As part of the global shake-up, StanChart said it was reducing its eight regional blocks around the world into four units. Ben Hung will lead the bank’s operations in Greater China & North Asia, Ajay Kanwal will be head of Asean (the Association of South East Asian Nations) and South Asia, while Europe and the Americas will be directed by Tracy Clarke.

StanChart follows HSBC, its main rival in many emerging markets, in declaring a shift in its focus and strategy.

Last month HSBC said it was selling its banking operations in Brazil and Turkey to focus on emerging markets in Asia.

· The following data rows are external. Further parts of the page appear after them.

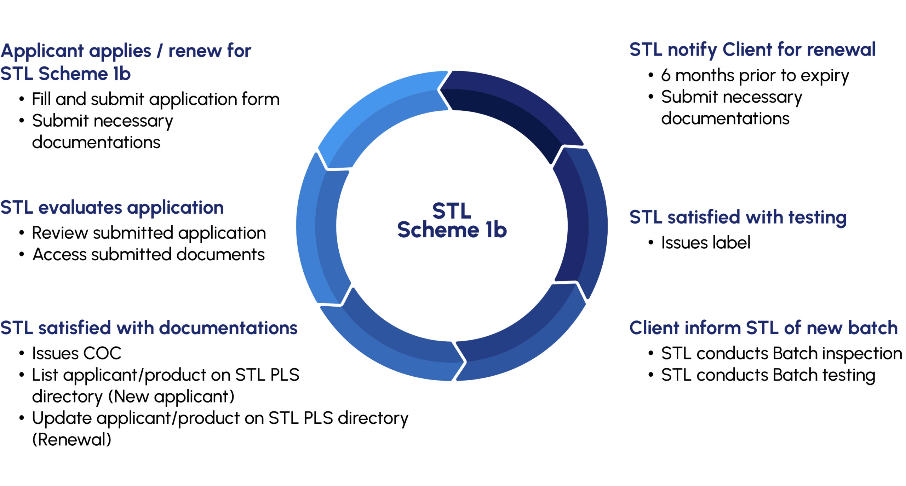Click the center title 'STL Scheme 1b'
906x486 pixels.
[452, 220]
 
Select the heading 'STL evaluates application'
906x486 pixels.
[112, 207]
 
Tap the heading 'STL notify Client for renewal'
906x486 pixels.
[752, 50]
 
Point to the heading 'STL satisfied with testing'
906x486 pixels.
[738, 217]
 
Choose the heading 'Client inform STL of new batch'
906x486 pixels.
[763, 328]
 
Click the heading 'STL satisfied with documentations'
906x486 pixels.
[149, 328]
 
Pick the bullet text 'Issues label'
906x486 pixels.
[705, 243]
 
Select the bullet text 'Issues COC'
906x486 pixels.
[76, 353]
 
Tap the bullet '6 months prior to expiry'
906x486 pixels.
[755, 75]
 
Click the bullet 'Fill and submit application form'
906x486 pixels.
[155, 99]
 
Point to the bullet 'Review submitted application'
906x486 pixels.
[149, 233]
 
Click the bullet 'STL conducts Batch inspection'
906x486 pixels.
[781, 353]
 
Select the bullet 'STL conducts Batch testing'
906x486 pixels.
[768, 375]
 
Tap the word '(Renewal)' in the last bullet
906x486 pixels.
[71, 440]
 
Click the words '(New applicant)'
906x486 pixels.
[171, 397]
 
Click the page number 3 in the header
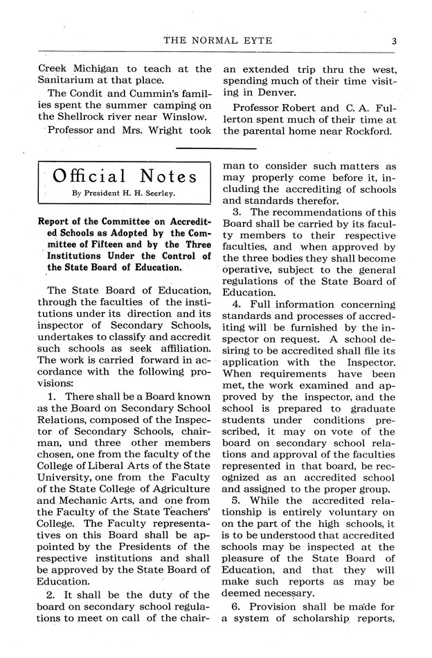tap(393, 41)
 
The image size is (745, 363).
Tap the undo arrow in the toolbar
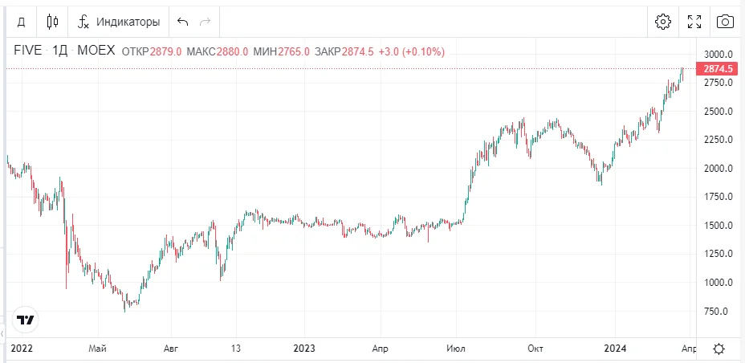183,22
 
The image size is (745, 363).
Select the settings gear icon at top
663,22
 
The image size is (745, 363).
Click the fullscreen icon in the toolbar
694,22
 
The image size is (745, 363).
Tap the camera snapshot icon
725,22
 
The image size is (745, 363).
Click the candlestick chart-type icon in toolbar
52,22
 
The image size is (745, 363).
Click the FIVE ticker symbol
28,51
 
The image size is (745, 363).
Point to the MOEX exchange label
96,51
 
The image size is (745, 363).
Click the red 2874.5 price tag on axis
719,69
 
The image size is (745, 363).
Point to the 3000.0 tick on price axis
719,55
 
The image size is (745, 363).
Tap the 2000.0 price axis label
719,169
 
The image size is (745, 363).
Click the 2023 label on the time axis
303,349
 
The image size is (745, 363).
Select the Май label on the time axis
98,349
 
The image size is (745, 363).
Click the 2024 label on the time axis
615,349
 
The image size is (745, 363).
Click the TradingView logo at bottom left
26,319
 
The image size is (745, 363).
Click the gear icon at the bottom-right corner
719,349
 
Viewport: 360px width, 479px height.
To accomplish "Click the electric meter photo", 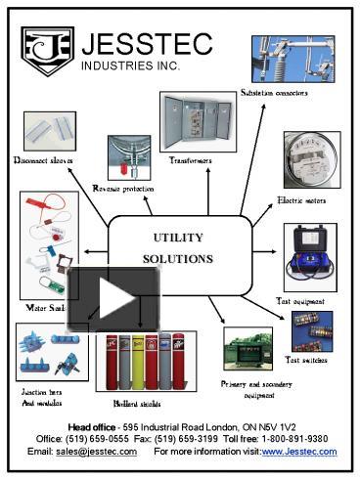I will click(x=310, y=160).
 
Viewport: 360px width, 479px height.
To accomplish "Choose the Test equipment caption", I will click(x=299, y=301).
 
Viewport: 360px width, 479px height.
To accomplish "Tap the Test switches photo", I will click(x=313, y=331).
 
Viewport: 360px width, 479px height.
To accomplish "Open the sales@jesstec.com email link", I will click(x=96, y=452).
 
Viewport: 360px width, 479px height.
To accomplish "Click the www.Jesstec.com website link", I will click(x=299, y=452).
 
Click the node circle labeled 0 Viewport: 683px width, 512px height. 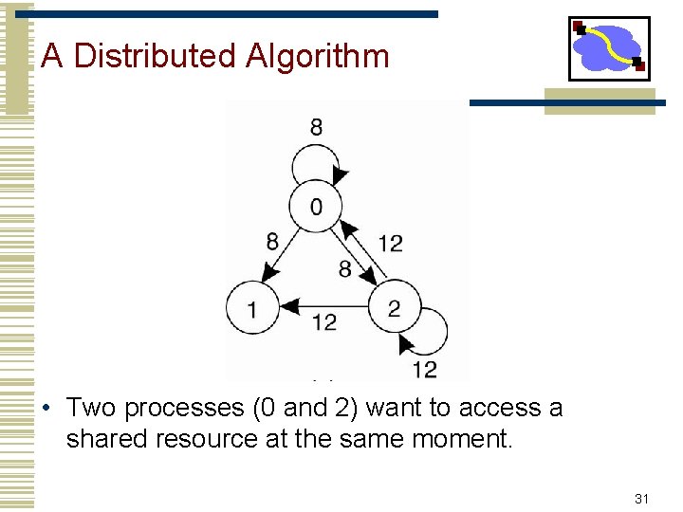tap(316, 206)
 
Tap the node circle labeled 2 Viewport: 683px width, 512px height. tap(394, 307)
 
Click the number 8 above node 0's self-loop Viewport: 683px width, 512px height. tap(316, 126)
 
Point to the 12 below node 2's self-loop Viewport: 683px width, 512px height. tap(424, 369)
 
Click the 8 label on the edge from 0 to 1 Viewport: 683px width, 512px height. tap(272, 242)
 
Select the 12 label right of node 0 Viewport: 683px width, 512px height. tap(390, 244)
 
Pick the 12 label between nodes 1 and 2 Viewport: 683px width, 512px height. tap(323, 323)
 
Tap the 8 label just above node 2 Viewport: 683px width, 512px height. tap(345, 270)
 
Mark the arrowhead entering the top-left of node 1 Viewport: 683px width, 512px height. tap(268, 273)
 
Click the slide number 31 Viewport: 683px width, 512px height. tap(641, 498)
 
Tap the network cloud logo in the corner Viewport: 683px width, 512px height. tap(609, 47)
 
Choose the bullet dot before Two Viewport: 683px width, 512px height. tap(46, 410)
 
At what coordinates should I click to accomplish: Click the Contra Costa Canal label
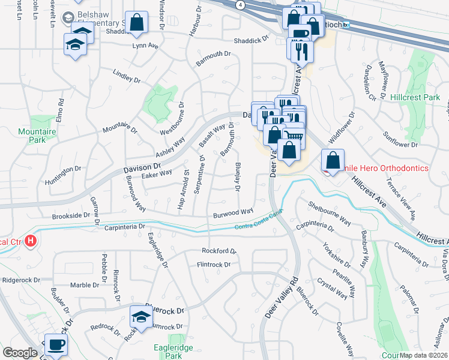[258, 222]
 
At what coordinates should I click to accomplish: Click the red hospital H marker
[31, 242]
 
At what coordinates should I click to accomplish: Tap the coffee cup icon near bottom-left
[56, 345]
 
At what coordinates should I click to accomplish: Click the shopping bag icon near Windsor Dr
[137, 23]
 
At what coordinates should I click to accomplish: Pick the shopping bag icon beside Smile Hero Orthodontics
[332, 160]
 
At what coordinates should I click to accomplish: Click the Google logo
[20, 353]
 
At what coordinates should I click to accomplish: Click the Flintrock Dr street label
[214, 265]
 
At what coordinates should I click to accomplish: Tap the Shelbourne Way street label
[330, 212]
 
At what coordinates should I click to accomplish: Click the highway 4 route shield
[240, 4]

It also said its UAE business featured prominently in its growth plans.

In recent years, many other emerging market banks have opened shop in Dubai, the region’s de facto financial hub, as they seek stable growth.

Most of StanChart’s problems have stemmed from the fact that more than 90 per cent of the bank’s business comes from emerging markets, and growth in these commodity-rich parts of the world has slowed in the past couple of years as the price of everything from oil, steel and palm oil collapses amid a drop-off in demand from heavy consumers such as China.

At the same time, emerging market currencies have weakened against the dollar and deficits have widened. Loans to businesses that are sensitive to the fluctuation of commodity prices have also not helped.

Not only is StanChart’s core lending business suffering, but the bank has also been battling regulatory woes.

It was fined $300 million in August by the New York Department of Financial Services for suspicious transactions involving clients in Hong Kong and the Middle East. As a result, StanChart announced in August it would close the majority of its SME accounts in the UAE.